Collected data entries:
-------------------------

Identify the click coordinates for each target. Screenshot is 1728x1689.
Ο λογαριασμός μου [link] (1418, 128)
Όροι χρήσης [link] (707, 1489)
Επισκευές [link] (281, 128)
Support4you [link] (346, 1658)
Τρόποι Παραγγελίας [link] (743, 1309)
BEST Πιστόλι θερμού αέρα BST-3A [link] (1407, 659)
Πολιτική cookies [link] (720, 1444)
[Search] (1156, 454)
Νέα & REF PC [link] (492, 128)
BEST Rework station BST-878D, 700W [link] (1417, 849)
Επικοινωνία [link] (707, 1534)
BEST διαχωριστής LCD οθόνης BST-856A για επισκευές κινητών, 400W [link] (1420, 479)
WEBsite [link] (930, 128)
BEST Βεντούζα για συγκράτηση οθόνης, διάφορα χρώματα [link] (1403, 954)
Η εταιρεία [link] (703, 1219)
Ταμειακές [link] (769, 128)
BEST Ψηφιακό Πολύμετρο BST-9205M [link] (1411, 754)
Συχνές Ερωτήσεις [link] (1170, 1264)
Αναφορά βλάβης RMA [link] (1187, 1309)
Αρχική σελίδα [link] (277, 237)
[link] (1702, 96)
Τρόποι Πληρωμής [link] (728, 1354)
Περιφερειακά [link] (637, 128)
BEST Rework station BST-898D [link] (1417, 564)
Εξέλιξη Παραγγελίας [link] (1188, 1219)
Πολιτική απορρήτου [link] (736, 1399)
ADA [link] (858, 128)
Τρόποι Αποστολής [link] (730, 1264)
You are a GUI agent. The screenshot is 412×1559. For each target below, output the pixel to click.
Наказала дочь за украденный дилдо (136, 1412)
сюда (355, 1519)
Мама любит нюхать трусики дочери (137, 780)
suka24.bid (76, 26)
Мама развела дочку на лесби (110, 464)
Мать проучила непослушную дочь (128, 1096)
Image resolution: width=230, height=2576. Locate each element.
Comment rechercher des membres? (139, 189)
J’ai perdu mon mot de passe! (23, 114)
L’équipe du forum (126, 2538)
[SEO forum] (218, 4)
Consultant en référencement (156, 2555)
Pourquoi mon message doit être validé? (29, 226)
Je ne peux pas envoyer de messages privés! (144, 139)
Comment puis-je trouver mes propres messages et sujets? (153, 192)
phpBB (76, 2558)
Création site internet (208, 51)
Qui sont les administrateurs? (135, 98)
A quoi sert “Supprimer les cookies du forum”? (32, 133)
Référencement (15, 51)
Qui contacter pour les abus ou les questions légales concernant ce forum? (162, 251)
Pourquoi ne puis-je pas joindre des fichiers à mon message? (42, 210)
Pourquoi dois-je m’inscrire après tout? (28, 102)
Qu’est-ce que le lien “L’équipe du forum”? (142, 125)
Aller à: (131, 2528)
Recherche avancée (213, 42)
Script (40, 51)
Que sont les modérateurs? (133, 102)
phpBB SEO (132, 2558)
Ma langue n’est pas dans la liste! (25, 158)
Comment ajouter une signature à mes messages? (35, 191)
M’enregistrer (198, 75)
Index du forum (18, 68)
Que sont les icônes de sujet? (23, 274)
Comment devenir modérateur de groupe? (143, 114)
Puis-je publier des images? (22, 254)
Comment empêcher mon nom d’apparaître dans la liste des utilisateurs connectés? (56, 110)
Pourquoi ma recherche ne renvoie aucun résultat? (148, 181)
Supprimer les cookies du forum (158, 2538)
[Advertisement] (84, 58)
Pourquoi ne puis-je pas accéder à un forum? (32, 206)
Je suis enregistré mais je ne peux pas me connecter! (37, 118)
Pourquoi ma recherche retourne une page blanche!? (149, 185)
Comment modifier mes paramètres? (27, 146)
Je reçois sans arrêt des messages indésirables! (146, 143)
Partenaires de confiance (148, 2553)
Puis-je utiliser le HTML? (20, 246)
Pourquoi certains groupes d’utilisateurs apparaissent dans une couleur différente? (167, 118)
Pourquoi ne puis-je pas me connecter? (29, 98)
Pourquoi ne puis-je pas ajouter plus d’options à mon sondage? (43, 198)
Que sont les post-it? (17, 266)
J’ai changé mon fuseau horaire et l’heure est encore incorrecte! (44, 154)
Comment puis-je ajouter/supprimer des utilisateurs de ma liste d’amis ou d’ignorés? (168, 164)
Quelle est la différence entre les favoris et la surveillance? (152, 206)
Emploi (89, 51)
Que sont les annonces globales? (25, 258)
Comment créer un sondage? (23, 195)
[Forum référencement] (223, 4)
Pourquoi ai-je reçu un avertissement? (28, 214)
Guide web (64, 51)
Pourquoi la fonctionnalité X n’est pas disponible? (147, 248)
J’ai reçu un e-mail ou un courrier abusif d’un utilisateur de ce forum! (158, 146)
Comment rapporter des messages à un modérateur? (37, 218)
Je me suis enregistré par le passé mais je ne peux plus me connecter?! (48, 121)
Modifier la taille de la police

-------------------------

Task:
Please copy every line from the entries that includes the word "Мама".

Answer to this exercise:
Мама любит нюхать трусики дочери (137, 780)
Мама развела дочку на лесби (110, 464)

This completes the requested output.